▶ **WHAT TO WORK ON**
Return every entry below exactly as written.

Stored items
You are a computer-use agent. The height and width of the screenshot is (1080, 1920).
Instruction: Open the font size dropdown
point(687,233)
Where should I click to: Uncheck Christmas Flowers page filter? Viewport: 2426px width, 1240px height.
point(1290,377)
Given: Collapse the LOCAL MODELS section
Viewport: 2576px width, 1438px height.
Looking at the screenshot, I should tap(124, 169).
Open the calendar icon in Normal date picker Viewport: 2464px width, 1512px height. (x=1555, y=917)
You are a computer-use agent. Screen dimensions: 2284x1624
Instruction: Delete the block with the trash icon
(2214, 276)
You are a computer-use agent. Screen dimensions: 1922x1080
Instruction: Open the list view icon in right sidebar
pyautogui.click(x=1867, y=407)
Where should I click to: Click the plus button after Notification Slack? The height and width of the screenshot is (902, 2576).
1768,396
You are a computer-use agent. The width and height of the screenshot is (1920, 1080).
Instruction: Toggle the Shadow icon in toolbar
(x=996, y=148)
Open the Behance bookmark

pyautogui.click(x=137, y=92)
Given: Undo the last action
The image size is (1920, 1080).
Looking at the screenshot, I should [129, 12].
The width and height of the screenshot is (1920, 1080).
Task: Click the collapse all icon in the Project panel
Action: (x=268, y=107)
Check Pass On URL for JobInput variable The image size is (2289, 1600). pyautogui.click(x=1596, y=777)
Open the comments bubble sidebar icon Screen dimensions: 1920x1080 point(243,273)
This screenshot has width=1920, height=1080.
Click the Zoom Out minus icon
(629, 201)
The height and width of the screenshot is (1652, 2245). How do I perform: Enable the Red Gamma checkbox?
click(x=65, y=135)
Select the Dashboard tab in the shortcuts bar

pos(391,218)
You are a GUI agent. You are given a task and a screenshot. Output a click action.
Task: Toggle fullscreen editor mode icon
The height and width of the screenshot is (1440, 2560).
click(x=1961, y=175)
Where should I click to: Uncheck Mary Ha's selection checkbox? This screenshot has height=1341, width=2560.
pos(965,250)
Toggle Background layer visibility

▶ **TASK RESULT**
You are a computer-use agent. The height and width of the screenshot is (1080, 1920).
Instruction: Open the font size dropdown
point(687,233)
Where should I click to: Uncheck Christmas Flowers page filter? Viewport: 2426px width, 1240px height.
point(1290,377)
Given: Collapse the LOCAL MODELS section
Viewport: 2576px width, 1438px height.
Looking at the screenshot, I should tap(124, 169).
Open the calendar icon in Normal date picker Viewport: 2464px width, 1512px height. (x=1555, y=917)
You are a computer-use agent. Screen dimensions: 2284x1624
Instruction: Delete the block with the trash icon
(2214, 276)
You are a computer-use agent. Screen dimensions: 1922x1080
Instruction: Open the list view icon in right sidebar
pyautogui.click(x=1867, y=407)
Where should I click to: Click the plus button after Notification Slack? The height and width of the screenshot is (902, 2576).
1768,396
You are a computer-use agent. The width and height of the screenshot is (1920, 1080).
Instruction: Toggle the Shadow icon in toolbar
(x=996, y=148)
Open the Behance bookmark

pyautogui.click(x=137, y=92)
Given: Undo the last action
The image size is (1920, 1080).
Looking at the screenshot, I should [129, 12].
The width and height of the screenshot is (1920, 1080).
Task: Click the collapse all icon in the Project panel
Action: (x=268, y=107)
Check Pass On URL for JobInput variable The image size is (2289, 1600). pyautogui.click(x=1596, y=777)
Open the comments bubble sidebar icon Screen dimensions: 1920x1080 point(243,273)
This screenshot has width=1920, height=1080.
Click the Zoom Out minus icon
(629, 201)
The height and width of the screenshot is (1652, 2245). How do I perform: Enable the Red Gamma checkbox?
click(x=65, y=135)
Select the Dashboard tab in the shortcuts bar

pos(391,218)
You are a GUI agent. You are given a task and a screenshot. Output a click action.
Task: Toggle fullscreen editor mode icon
The height and width of the screenshot is (1440, 2560).
click(x=1961, y=175)
Where should I click to: Uncheck Mary Ha's selection checkbox? This screenshot has height=1341, width=2560.
pos(965,250)
Toggle Background layer visibility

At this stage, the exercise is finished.